Reproduza as linhas a seguir em forma de lista numerada, sem as linhas em branco e sem as imagens.

(Entradas sobre coordenadas de destino)
═══

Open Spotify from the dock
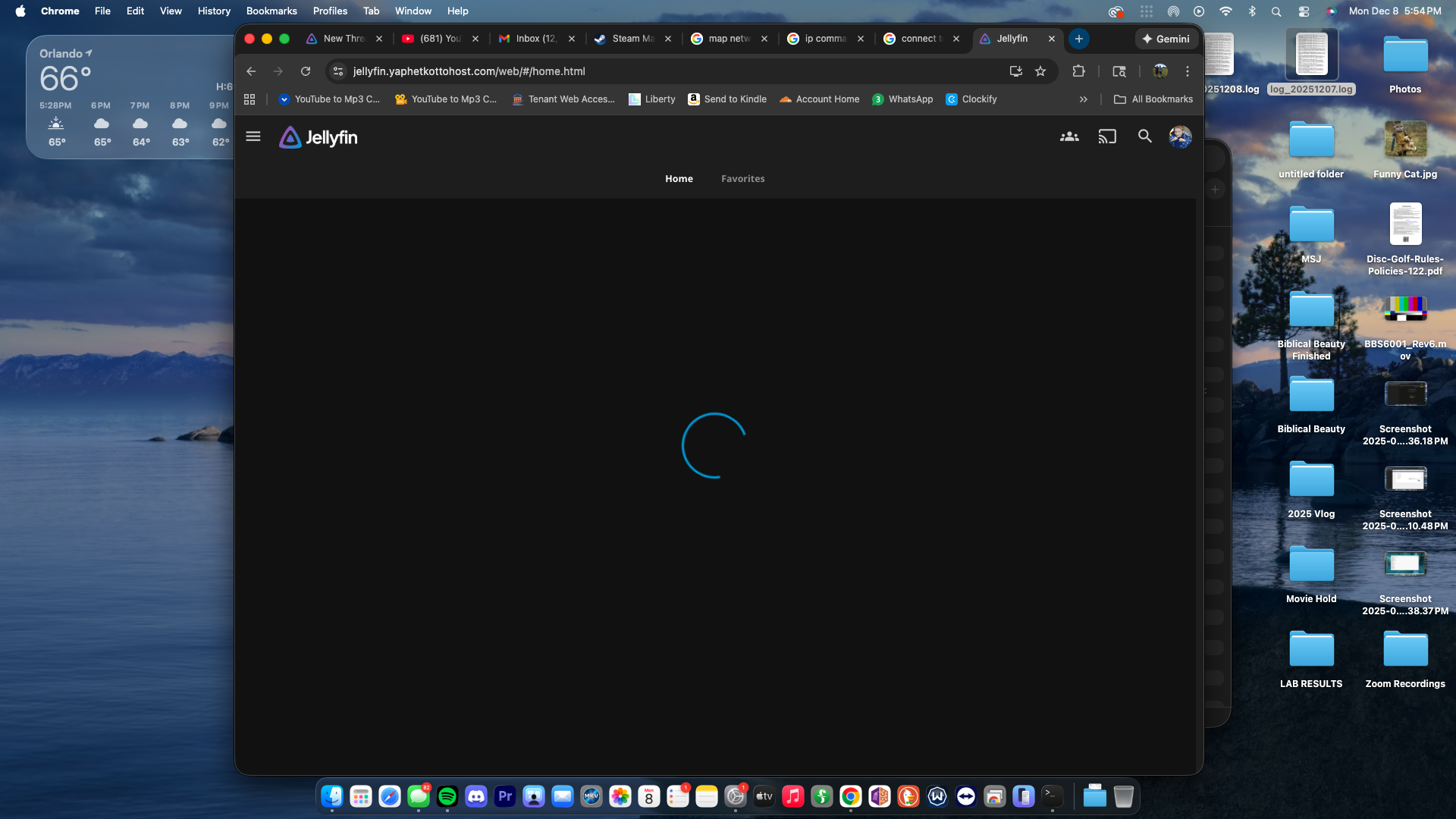This screenshot has height=819, width=1456. (447, 796)
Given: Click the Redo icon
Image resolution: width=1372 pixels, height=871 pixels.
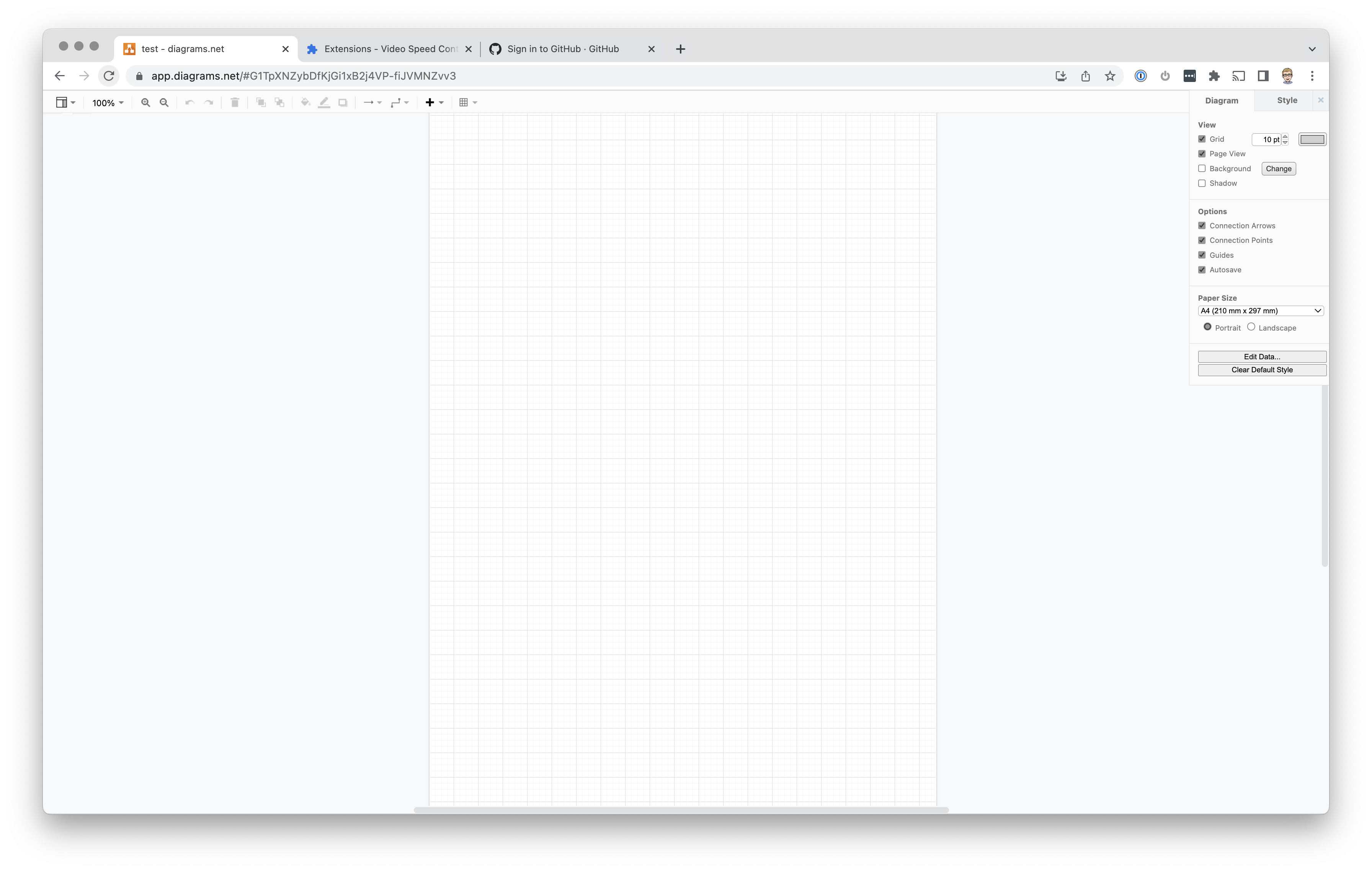Looking at the screenshot, I should click(x=208, y=102).
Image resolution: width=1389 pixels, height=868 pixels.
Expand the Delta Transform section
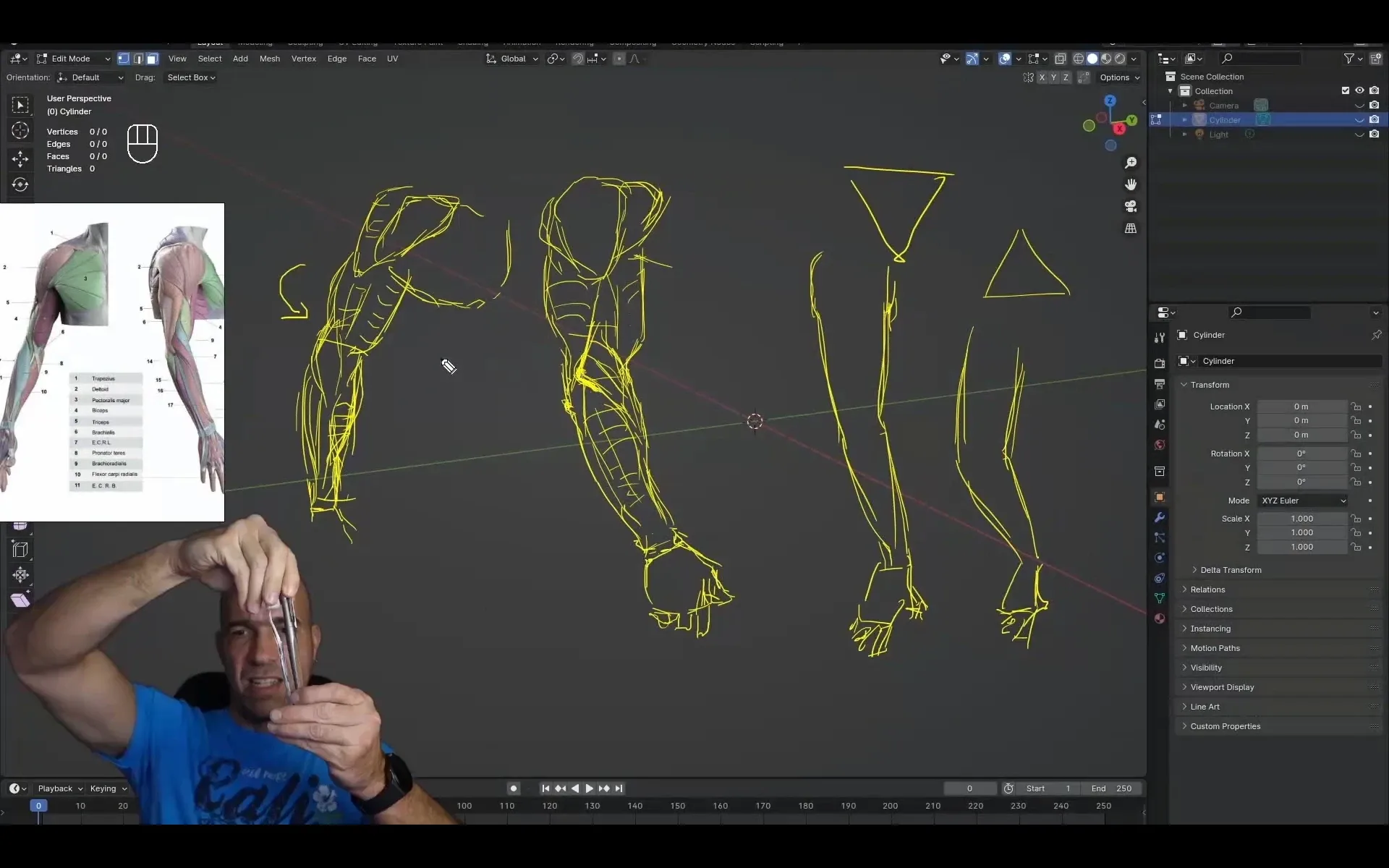point(1230,570)
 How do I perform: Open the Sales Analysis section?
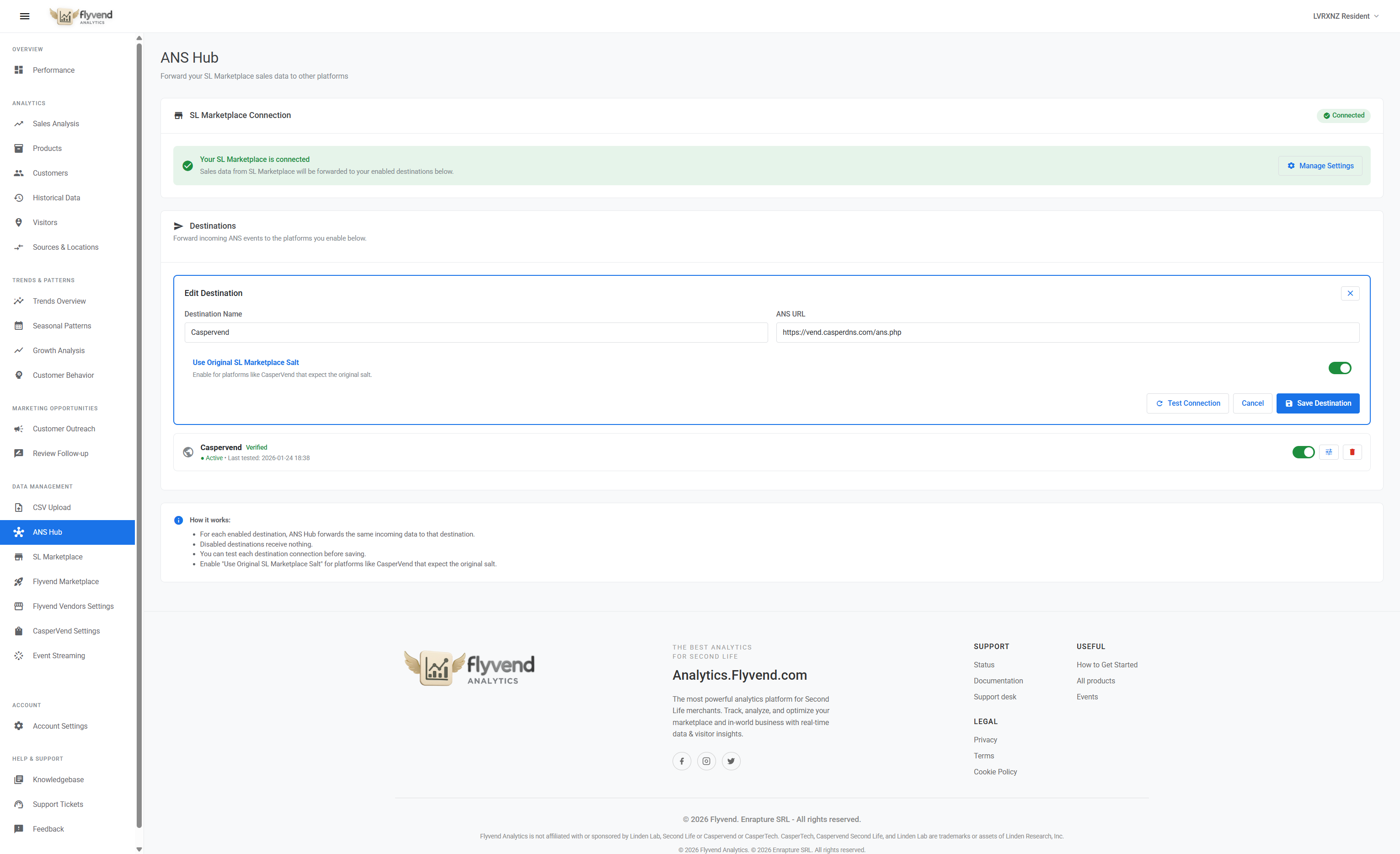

═══

RESPOSTA DO EXERCÍCIO –
1. Open Spotify from the dock
2. This screenshot has height=819, width=1456. (447, 796)
3. Given: Click the Redo icon
4. Image resolution: width=1372 pixels, height=871 pixels.
5. Looking at the screenshot, I should click(x=208, y=102).
6. Image resolution: width=1389 pixels, height=868 pixels.
7. Expand the Delta Transform section
8. point(1230,570)
9.  How do I perform: Open the Sales Analysis section?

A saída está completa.